──────── EXCERPT TO READ

While the ability of LNPs to access stem cells did not surprise Siegwart, he did not expect to see the gene editing to last so long. “I almost fell out of my chair,” he said. Sustained editing opens the door to a single treatment, he explained.
Although they knew that their system targeted the lung, they didn’t know exactly how it achieved this. Siegwart and his team have previously shown that SORT LNPs bind to plasma proteins after injection into the body, which helps them reach the target cells.5 To study how these LNPs homed in on the lungs, the researchers studied the proteins that coat the LNP surface after its injection. They found that the particle was enriched in a protein called vitronectin, whose receptor is present in several lung cell types.
Equipped with an effective delivery system, Siegwart and his team set out to test the system’s therapeutic potential in genetic disease. For this, they used a mouse line that carries a mutation in the CFTR gene. Intravenous injections of SORT LNPs carrying a gene editor targeted to this mutation resulted in its correction in almost half the lung cells.
To test the system in a human-relevant context, the researchers used lung cells isolated from a patient with CF who carried a CFTR gene mutation that is resistant to existing small molecule therapies and cultured these cells in conditions that mimic the human airway biology.6
Treatment of these cells with LNPs carrying a CRISPR editor targeted to the CFTR mutation resulted in its correction with very few off-target edits, as assessed by DNA sequencing. To see whether this correction translated to the protein level, the researchers carried out immunoblotting and chemical assays, which revealed restoration of CFTR levels and function.
“The goal of delivery using a nanoparticle to only one cell type in the body is an impossible dream,” said Siegwart. He thinks that researchers should instead focus on maximizing enrichment in the target cells, while studying delivery to other cell types. Siegwart and his team engineered their system such that LNP accumulation in off-target tissues would be minimal, he added.

────────────────

**EXERCISE TASKS**:
(A) According to the excerpt on lung gene editing, which protein did the researchers find enriched on the LNP surface after injection?
(B) Please continue the excerpt on lung gene editing, picking up after its final sentence.
The entries have no connection to the excerpt on lung gene editing.

──────── GIVEN ENTRIES

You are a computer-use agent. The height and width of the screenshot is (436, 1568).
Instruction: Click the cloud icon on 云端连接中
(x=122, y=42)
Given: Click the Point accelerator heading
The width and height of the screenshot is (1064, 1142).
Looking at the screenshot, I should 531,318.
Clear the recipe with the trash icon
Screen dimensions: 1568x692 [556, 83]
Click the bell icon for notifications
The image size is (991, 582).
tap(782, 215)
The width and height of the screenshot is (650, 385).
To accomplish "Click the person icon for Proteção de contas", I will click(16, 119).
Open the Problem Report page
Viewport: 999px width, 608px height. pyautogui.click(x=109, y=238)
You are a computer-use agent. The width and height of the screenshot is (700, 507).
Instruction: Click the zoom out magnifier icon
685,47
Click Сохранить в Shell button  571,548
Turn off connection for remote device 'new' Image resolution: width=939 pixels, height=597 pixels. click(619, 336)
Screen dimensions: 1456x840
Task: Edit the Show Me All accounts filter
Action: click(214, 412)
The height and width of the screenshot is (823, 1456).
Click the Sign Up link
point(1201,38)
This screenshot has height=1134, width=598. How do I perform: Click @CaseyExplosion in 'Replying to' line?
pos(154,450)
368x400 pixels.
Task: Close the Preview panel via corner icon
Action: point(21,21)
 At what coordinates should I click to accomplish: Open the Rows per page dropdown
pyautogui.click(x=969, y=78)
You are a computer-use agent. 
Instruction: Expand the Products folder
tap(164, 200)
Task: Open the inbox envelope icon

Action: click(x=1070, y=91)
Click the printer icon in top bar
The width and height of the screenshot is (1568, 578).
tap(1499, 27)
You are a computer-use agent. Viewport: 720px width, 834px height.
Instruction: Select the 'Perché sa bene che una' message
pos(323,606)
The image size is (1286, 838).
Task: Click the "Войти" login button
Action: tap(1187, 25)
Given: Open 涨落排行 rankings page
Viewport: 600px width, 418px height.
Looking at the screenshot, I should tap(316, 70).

────────────────

**YOUR RESPONSES**:
(A) Vitronectin.

(B)
“This is very exciting,” said Gaurav Sahay, a drug delivery scientist at Oregon State University. According to him, the LNPs’ ability to deliver gene-editing machinery to lung stem cells is a significant breakthrough in the field. “The next step for this study is to show that you could do [it] in a higher animal, like a non-human primate, and safely deliver intravenous gene editors,” he said.
“We're eager to collaborate with other investigators who have developed CF models in different species,” said Siegwart. Although he hopes that LNPs will eventually reach clinical trials, he said that may take time.
“We're far from this being a clinical reality,” he said. But if this can be translated to humans, it could enable a lifelong cure, he added.
- Jia S, Taylor-Cousar JL. Cystic fibrosis modulator therapies. Annu Rev Med. 2022;74(1):413-426.
- Patel AK, et al. Inhaled nanoformulated mRNA polyplexes for protein production in lung epithelium. Adv Mater. 2019;31(8):1805116.
- Sun Y, et al. In vivo editing of lung stem cells for durable gene correction in mice. Science. 2024;384(6701):1196-1202.
- Cheng Q, et al. Selective organ targeting (SORT) nanoparticles for tissue-specific mRNA delivery and CRISPR-Cas gene editing. Nat Nanotechnol. 2020;15(4):313-320.
- Dilliard SA, et al. On the mechanism of tissue-specific mRNA delivery by selective organ targeting nanoparticles. Proc Natl Acad Sci USA. 2021;118(52):e2109256118.
- Van Goor F, et al. Correction of the F508del-CFTR protein processing defect in vitro by the investigational drug VX-809. Proc Natl Acad Sci USA. 2011;108(46):18843-18848.